Een pijnlijk voorbeeld zien we bij de Bridge of Life. Het betreft de Mapo-brug, één van de vele bruggen in Seoul over de Han.
Zuid-Korea heeft de hoogste zelfmoordcijfers van alle OECD-landen en deze brug in Seoul bleek een ‘populaire’ plek te zijn voor suïcide.
Dat inspireerde Samsung Life Insurance (met bureau Cheil Worldwide) tot een campagne waarbij de brug werd heringericht, met inspirerende boodschappen, noodtelefoons en meer van dat. Het creatieve van de campagne sloeg in als een bom.

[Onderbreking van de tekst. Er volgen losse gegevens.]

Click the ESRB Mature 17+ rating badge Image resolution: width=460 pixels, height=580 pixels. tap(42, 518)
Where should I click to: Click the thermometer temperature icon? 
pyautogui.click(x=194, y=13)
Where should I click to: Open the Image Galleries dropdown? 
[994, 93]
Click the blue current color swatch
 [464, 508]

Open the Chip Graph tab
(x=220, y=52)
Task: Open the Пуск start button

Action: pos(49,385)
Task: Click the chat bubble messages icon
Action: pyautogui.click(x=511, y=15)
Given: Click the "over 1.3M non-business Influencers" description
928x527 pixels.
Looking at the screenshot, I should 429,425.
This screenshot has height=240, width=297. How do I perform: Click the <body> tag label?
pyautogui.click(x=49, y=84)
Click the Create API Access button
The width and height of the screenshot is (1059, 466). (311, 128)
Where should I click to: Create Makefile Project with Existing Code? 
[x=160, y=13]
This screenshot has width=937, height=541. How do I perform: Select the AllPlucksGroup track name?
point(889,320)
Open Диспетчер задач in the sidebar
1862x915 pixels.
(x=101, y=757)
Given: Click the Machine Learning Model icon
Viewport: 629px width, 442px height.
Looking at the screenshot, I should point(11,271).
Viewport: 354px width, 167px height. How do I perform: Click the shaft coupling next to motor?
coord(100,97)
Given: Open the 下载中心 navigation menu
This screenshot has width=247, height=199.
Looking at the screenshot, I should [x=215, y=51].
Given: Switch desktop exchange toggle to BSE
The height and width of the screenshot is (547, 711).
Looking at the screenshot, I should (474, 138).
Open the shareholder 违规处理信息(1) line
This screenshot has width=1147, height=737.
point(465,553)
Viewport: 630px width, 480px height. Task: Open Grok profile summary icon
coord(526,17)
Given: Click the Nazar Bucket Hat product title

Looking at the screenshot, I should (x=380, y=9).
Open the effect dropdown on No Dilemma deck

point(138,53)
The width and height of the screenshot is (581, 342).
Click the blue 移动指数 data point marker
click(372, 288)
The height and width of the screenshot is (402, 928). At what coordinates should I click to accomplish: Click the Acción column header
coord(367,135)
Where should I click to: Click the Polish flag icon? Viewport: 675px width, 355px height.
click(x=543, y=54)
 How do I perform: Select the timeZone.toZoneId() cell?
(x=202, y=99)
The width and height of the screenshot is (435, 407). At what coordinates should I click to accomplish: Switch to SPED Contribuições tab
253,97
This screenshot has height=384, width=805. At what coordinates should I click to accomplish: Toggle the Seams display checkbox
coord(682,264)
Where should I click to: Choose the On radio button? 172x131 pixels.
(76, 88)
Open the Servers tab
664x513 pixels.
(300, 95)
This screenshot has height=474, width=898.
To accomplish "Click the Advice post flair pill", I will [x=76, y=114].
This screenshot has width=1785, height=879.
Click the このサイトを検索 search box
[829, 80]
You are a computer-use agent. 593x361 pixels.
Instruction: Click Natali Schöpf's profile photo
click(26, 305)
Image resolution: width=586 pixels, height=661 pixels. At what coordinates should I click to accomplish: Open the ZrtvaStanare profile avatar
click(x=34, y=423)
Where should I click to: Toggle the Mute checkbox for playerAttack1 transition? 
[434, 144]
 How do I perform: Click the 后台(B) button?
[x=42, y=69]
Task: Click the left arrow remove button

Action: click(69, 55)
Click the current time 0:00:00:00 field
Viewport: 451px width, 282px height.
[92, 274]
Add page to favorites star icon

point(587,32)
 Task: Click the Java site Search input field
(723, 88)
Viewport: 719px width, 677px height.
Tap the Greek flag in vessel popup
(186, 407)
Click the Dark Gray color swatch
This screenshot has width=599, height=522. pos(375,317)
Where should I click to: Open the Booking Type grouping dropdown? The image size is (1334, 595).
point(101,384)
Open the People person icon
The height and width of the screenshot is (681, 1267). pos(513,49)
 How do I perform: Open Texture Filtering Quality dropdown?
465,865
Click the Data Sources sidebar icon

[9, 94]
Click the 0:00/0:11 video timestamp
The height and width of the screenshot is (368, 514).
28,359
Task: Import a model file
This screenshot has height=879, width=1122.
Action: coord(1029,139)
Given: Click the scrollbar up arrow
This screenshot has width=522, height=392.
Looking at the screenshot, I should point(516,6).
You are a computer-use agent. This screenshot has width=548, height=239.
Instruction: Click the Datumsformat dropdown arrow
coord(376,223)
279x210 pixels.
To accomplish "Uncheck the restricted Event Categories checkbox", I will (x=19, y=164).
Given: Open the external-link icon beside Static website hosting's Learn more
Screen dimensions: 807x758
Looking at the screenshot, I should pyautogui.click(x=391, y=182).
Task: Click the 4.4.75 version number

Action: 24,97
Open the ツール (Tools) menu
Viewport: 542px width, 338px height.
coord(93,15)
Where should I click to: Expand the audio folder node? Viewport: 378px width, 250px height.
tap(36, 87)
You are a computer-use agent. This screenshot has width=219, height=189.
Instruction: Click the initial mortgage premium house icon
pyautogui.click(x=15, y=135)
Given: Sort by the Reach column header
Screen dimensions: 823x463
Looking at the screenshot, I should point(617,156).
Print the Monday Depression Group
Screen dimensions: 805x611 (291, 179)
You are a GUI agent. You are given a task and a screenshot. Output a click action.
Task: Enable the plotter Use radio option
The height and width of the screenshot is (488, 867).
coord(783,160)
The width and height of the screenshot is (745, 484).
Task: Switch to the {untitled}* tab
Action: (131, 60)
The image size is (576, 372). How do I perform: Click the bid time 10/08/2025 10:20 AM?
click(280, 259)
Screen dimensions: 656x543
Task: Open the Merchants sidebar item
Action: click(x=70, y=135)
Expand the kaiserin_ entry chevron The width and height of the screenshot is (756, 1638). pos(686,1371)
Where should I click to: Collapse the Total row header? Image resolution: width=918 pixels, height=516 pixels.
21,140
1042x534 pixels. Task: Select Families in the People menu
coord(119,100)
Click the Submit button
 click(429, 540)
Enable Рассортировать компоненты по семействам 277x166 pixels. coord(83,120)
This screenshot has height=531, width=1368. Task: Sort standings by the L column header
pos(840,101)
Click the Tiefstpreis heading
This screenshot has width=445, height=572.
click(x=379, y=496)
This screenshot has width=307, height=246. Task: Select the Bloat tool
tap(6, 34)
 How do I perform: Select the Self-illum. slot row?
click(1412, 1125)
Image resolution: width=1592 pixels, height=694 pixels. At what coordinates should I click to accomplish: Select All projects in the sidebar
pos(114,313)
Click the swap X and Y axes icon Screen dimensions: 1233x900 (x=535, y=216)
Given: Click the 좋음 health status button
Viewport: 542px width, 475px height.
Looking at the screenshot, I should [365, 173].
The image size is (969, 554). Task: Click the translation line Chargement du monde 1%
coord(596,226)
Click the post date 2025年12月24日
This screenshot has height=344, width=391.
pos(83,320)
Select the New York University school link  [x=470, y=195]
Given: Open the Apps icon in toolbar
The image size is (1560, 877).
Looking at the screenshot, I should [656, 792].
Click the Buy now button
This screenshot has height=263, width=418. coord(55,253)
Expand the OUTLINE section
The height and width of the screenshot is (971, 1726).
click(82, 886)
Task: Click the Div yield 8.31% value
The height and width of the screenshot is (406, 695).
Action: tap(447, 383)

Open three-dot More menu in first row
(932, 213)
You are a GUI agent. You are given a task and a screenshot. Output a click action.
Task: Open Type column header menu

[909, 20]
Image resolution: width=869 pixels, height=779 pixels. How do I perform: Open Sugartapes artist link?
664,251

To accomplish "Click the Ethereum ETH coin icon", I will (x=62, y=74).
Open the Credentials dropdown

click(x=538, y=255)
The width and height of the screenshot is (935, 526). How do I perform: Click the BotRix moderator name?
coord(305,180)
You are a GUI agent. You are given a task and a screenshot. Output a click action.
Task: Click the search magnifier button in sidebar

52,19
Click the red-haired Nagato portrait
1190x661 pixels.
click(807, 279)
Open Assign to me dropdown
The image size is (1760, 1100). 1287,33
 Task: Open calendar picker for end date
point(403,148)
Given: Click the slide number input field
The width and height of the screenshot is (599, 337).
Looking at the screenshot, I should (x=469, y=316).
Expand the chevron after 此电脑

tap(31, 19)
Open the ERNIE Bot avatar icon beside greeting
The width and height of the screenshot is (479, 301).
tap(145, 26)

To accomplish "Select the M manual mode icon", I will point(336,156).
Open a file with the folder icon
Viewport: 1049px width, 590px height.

Succes op zowat alle grote reclamefestivals, met als klap op de vuurpijl prijzen in 2013 in Cannes (voor design, direct marketing, outdoor, pr en promotie, met een Titanium Award).
Wat was er dan fout aan deze campagne? Iedereen begrijpt hoe social proof werkt, weet dat je zo duidelijk maakt dat een onwenselijk gedrag zoals suïcide zó populair is dat je er een hele brug voor herinricht. Dus een geschikte brug om zelfmoord op te plegen.
De cijfers liegen er dan ook niet om. De Wall Street Journal-blog suggereerde eind 2013 dat het eerste jaar na de renovatie het aantal zelfmoordpogingen op de brug van 15 naar 65 toenam.
Die cijfers blijven nu ongeveer stabiel. Voor heel Zuid-Korea blijft het aantal suïcides alarmerend hoog, hoewel er een lichte dalende tendens was.
Dichtbij de trein
Ook dichter bij huis zien we campagnes die dezelfde fout maken. In België lanceerde de spoorwegbeheerder Infrabel een campagne om mensen te waarschuwen dat het in de buurt van een spoorweg onveilig is (‘Het leven is een omweg waard’). We zien een romantisch jong koppeltje gedurende 18 seconden voordat de jongen in de laatste seconden verpletterd wordt door een trein. De impliciete boodschap? Het is fijn in de buurt van de trein, maar pas op.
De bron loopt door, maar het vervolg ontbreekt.